RECORDS PROVIDED.

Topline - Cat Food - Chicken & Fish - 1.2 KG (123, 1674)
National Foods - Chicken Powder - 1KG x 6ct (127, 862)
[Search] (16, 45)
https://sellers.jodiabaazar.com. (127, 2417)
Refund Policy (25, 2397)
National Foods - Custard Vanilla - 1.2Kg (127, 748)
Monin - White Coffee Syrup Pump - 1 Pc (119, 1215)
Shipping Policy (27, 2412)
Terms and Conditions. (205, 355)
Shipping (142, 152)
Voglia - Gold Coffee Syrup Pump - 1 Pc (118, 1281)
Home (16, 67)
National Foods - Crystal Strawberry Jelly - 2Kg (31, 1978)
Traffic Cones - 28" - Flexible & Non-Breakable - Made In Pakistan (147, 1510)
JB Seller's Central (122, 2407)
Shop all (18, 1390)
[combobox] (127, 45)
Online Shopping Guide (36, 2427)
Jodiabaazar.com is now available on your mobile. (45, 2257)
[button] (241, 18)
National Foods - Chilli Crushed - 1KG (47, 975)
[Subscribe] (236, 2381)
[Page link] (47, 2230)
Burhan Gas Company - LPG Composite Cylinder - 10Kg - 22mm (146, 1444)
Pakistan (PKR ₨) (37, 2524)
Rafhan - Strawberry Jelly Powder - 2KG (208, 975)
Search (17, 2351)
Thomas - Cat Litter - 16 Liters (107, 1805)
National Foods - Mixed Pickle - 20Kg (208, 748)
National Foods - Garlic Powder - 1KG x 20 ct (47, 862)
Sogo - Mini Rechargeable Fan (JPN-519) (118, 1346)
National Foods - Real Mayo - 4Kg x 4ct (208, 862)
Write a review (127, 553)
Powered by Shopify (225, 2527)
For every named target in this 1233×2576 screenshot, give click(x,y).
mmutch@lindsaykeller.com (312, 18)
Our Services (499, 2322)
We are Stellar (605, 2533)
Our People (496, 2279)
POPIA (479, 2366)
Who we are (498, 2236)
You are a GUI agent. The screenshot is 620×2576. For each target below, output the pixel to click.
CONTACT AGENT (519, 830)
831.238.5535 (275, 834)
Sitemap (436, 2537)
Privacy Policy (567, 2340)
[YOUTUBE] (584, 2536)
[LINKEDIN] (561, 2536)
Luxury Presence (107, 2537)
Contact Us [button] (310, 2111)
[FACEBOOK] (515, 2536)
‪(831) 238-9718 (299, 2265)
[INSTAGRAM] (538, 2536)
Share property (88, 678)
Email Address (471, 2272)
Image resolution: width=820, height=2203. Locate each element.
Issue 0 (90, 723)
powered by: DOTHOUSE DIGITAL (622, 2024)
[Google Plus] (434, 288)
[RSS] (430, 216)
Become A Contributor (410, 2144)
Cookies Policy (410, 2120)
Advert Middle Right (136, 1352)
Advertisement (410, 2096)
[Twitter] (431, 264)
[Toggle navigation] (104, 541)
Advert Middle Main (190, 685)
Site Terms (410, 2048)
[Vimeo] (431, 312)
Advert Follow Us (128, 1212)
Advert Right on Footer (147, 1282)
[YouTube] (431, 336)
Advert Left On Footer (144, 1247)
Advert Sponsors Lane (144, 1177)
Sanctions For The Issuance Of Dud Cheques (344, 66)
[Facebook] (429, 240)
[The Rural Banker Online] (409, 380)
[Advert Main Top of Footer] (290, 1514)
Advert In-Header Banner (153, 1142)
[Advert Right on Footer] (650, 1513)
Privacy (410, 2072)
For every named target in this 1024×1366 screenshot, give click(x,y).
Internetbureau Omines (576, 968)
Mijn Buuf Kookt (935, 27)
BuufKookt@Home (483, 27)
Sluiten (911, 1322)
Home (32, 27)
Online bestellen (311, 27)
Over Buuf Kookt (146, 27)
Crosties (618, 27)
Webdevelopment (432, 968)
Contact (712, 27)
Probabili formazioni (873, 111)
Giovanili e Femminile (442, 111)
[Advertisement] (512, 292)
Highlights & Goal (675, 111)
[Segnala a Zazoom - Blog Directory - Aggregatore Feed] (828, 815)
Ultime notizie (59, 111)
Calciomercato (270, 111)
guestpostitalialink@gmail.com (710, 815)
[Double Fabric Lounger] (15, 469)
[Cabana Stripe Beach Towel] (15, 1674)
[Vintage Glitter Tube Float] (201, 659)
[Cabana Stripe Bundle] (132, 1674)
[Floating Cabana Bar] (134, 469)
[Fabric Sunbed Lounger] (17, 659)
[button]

EXERCISE OBJECTIVE. Repeat the listing above exactly, line for line.

YOUR SOLUTION.
Topline - Cat Food - Chicken & Fish - 1.2 KG (123, 1674)
National Foods - Chicken Powder - 1KG x 6ct (127, 862)
[Search] (16, 45)
https://sellers.jodiabaazar.com. (127, 2417)
Refund Policy (25, 2397)
National Foods - Custard Vanilla - 1.2Kg (127, 748)
Monin - White Coffee Syrup Pump - 1 Pc (119, 1215)
Shipping Policy (27, 2412)
Terms and Conditions. (205, 355)
Shipping (142, 152)
Voglia - Gold Coffee Syrup Pump - 1 Pc (118, 1281)
Home (16, 67)
National Foods - Crystal Strawberry Jelly - 2Kg (31, 1978)
Traffic Cones - 28" - Flexible & Non-Breakable - Made In Pakistan (147, 1510)
JB Seller's Central (122, 2407)
Shop all (18, 1390)
[combobox] (127, 45)
Online Shopping Guide (36, 2427)
Jodiabaazar.com is now available on your mobile. (45, 2257)
[button] (241, 18)
National Foods - Chilli Crushed - 1KG (47, 975)
[Subscribe] (236, 2381)
[Page link] (47, 2230)
Burhan Gas Company - LPG Composite Cylinder - 10Kg - 22mm (146, 1444)
Pakistan (PKR ₨) (37, 2524)
Rafhan - Strawberry Jelly Powder - 2KG (208, 975)
Search (17, 2351)
Thomas - Cat Litter - 16 Liters (107, 1805)
National Foods - Mixed Pickle - 20Kg (208, 748)
National Foods - Garlic Powder - 1KG x 20 ct (47, 862)
Sogo - Mini Rechargeable Fan (JPN-519) (118, 1346)
National Foods - Real Mayo - 4Kg x 4ct (208, 862)
Write a review (127, 553)
Powered by Shopify (225, 2527)
For every named target in this 1233×2576 screenshot, give click(x,y).
mmutch@lindsaykeller.com (312, 18)
Our Services (499, 2322)
We are Stellar (605, 2533)
Our People (496, 2279)
POPIA (479, 2366)
Who we are (498, 2236)
You are a GUI agent. The screenshot is 620×2576. For each target below, output the pixel to click.
CONTACT AGENT (519, 830)
831.238.5535 (275, 834)
Sitemap (436, 2537)
Privacy Policy (567, 2340)
[YOUTUBE] (584, 2536)
[LINKEDIN] (561, 2536)
Luxury Presence (107, 2537)
Contact Us [button] (310, 2111)
[FACEBOOK] (515, 2536)
‪(831) 238-9718 (299, 2265)
[INSTAGRAM] (538, 2536)
Share property (88, 678)
Email Address (471, 2272)
Image resolution: width=820, height=2203. Locate each element.
Issue 0 (90, 723)
powered by: DOTHOUSE DIGITAL (622, 2024)
[Google Plus] (434, 288)
[RSS] (430, 216)
Become A Contributor (410, 2144)
Cookies Policy (410, 2120)
Advert Middle Right (136, 1352)
Advertisement (410, 2096)
[Twitter] (431, 264)
[Toggle navigation] (104, 541)
Advert Middle Main (190, 685)
Site Terms (410, 2048)
[Vimeo] (431, 312)
Advert Follow Us (128, 1212)
Advert Right on Footer (147, 1282)
[YouTube] (431, 336)
Advert Left On Footer (144, 1247)
Advert Sponsors Lane (144, 1177)
Sanctions For The Issuance Of Dud Cheques (344, 66)
[Facebook] (429, 240)
[The Rural Banker Online] (409, 380)
[Advert Main Top of Footer] (290, 1514)
Advert In-Header Banner (153, 1142)
[Advert Right on Footer] (650, 1513)
Privacy (410, 2072)
For every named target in this 1024×1366 screenshot, give click(x,y).
Internetbureau Omines (576, 968)
Mijn Buuf Kookt (935, 27)
BuufKookt@Home (483, 27)
Sluiten (911, 1322)
Home (32, 27)
Online bestellen (311, 27)
Over Buuf Kookt (146, 27)
Crosties (618, 27)
Webdevelopment (432, 968)
Contact (712, 27)
Probabili formazioni (873, 111)
Giovanili e Femminile (442, 111)
[Advertisement] (512, 292)
Highlights & Goal (675, 111)
[Segnala a Zazoom - Blog Directory - Aggregatore Feed] (828, 815)
Ultime notizie (59, 111)
Calciomercato (270, 111)
guestpostitalialink@gmail.com (710, 815)
[Double Fabric Lounger] (15, 469)
[Cabana Stripe Beach Towel] (15, 1674)
[Vintage Glitter Tube Float] (201, 659)
[Cabana Stripe Bundle] (132, 1674)
[Floating Cabana Bar] (134, 469)
[Fabric Sunbed Lounger] (17, 659)
[button]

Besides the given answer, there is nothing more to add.